═════ Data provided ═════

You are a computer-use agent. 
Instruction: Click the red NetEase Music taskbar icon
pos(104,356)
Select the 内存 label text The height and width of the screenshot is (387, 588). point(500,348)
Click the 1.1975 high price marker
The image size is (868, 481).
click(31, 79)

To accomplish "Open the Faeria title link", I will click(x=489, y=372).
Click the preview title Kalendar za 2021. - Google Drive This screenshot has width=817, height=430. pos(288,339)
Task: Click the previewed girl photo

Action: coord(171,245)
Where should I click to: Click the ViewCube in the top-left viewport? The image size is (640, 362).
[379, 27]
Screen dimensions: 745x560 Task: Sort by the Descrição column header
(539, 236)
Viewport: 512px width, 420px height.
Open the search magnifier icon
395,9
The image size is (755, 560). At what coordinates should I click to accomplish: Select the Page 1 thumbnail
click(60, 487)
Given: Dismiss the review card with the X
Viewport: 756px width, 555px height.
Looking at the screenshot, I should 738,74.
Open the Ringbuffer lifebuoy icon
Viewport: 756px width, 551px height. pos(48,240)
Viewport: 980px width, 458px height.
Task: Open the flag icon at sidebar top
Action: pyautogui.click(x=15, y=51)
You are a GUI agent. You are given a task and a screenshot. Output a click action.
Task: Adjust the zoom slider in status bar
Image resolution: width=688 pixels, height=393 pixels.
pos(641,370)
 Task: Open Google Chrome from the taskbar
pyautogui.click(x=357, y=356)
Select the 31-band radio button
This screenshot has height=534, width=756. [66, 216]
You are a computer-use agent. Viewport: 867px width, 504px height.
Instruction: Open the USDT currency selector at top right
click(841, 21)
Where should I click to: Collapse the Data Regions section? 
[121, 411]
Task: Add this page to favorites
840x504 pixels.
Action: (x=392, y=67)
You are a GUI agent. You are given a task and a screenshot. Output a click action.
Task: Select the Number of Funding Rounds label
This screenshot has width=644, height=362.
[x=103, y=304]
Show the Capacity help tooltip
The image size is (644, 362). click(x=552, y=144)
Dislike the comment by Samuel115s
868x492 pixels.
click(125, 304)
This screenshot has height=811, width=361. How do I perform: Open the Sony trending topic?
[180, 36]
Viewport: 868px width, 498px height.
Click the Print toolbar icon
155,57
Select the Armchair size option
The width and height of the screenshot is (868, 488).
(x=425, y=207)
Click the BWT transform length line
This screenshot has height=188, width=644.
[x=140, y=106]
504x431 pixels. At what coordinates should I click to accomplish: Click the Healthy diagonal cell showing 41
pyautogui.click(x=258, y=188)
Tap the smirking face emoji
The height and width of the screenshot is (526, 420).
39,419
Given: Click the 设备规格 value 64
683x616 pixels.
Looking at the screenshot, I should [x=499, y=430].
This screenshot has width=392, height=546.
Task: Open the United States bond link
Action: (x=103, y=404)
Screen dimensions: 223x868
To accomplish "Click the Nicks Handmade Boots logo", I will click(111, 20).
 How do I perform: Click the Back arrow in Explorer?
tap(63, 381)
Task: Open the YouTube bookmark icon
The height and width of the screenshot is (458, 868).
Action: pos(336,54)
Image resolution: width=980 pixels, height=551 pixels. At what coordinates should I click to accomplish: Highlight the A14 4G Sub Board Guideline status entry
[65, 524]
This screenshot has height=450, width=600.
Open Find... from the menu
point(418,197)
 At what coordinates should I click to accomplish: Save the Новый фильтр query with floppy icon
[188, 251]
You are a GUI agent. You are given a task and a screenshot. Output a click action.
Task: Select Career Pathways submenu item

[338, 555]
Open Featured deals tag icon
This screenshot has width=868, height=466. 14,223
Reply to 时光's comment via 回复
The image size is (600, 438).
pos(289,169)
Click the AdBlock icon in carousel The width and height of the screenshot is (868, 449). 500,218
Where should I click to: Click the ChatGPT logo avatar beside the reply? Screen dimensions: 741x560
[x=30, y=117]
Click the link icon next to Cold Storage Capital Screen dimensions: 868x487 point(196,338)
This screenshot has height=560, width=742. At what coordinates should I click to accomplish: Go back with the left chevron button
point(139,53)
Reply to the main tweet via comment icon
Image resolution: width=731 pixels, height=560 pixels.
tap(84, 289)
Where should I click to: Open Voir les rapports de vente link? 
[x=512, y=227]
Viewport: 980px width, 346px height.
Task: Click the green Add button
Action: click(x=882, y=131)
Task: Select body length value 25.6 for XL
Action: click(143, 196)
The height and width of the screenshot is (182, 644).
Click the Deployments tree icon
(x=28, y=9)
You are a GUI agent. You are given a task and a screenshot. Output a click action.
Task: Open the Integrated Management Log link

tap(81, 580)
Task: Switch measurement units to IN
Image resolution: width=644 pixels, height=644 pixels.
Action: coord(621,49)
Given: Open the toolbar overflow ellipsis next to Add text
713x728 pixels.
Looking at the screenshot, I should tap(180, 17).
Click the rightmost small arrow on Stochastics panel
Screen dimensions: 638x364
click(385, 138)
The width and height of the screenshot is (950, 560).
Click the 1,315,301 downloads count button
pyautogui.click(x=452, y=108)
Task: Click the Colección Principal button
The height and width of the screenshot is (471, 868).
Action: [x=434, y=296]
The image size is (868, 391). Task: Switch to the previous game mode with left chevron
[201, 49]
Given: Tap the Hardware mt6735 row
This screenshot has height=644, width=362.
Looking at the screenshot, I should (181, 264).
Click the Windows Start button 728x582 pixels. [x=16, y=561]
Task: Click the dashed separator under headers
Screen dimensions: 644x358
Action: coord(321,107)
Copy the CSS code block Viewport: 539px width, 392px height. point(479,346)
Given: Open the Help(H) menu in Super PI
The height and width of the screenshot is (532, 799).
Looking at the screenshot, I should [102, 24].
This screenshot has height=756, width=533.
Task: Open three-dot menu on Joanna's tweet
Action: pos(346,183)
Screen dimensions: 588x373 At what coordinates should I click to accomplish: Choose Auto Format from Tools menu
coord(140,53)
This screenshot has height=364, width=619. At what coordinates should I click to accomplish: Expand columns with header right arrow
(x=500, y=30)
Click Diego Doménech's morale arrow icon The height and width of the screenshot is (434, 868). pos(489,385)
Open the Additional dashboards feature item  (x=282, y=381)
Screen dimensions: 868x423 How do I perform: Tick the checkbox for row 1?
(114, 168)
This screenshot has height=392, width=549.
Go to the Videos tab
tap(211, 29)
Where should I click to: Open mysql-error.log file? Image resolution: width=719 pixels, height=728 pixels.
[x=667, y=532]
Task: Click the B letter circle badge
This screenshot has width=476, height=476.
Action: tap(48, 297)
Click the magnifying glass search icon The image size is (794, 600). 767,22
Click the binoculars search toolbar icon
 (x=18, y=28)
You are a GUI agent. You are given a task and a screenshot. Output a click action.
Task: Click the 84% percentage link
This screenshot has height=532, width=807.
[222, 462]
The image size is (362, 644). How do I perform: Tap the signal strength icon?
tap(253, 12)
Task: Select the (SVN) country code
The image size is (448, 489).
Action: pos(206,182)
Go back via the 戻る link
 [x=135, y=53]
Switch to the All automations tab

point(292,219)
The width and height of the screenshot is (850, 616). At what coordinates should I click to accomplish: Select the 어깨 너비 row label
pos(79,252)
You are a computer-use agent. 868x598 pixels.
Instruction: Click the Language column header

═════

What you have to do:
Search the records for the string "code" and return every line in which it occurs.

Exercise result:
Copy the CSS code block Viewport: 539px width, 392px height. point(479,346)
Task: Select the (SVN) country code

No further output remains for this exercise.